If all three are cached, it’s a one-line check and startup is instant. If any are missing, generation runs — three Claude calls that add about 30 seconds. The || true means a failure doesn’t block the launch.

The full startup output now looks like:

  Strava  ✓
  MFP     ✓  (cache expires in 340m)
Running evaluations:
   7d  ✓  cached
  15d  generating… ✓
  30d  ✓  cached

Dashboard starting...
  → http://localhost:8501

Pass --no-eval to skip the check entirely — useful when you want the dashboard open fast and you’re not looking at the Running tab.
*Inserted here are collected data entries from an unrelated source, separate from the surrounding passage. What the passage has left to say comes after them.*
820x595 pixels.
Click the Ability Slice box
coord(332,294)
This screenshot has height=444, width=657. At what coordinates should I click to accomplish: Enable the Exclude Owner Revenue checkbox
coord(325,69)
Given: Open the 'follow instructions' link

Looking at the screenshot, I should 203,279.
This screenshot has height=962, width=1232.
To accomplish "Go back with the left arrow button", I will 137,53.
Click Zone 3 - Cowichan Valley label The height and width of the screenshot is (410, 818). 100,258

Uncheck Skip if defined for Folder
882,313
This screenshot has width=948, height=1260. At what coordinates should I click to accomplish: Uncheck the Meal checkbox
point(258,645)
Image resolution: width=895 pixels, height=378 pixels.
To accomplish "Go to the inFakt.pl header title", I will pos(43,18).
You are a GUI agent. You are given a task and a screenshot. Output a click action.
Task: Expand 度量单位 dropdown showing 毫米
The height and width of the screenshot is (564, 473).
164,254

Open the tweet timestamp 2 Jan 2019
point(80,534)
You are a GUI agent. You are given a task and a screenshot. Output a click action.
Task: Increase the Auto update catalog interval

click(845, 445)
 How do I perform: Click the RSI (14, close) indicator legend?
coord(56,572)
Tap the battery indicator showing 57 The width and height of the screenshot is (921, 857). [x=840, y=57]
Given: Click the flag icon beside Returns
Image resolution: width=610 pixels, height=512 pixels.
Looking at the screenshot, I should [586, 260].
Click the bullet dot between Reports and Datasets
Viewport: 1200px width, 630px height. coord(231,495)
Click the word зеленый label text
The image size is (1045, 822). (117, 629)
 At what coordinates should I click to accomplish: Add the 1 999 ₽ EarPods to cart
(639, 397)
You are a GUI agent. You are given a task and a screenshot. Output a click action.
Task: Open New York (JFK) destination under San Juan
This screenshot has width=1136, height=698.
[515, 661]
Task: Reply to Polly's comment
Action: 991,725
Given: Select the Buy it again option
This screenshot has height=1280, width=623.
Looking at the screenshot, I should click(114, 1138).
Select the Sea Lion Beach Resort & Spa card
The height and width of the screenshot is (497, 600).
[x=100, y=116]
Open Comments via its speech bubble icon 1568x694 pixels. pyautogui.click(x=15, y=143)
Any other flags forward straight to Streamlit.

The MFP data question

While building this, I wanted to confirm that the 7-day nutrition data was actually showing different values for different days. The project notes had a long-standing warning: /v2/diary always returned today’s diary regardless of the date parameter.

Calling it directly for three different dates:

Date	Calories	Protein	Carbs	Fat
May 26	1,185 kcal	97.6g	137.5g	34.1g
May 24	1,246 kcal	86.3g	123.5g	50.2g
May 22	2,085 kcal	166.9g	215.1g	69.4g

Clearly distinct values. The bug is gone — either it was fixed in the API at some point, or it was a different issue than what we observed earlier. Either way, the 7-day nutrition data in the dashboard is real historical data per date. The warning has been removed from the docs.

The division of responsibility

The coaching evaluation is the most “AI” feature the dashboard has, and it works without the dashboard itself being an AI application. The dashboard is a display layer. The analysis happens in the Claude Code session that’s already running — either automatically at startup or when you explicitly ask for it.

For a personal local tool, this ends up feeling like the right split. The dashboard should be fast, local, and focused on rendering. The analysis can be done deliberately, on demand, by the tool that’s already there.

Running ./start is now the full morning ritual: auth checked, evaluations confirmed fresh or generated, browser ready with a coaching read of the last 30 days already waiting.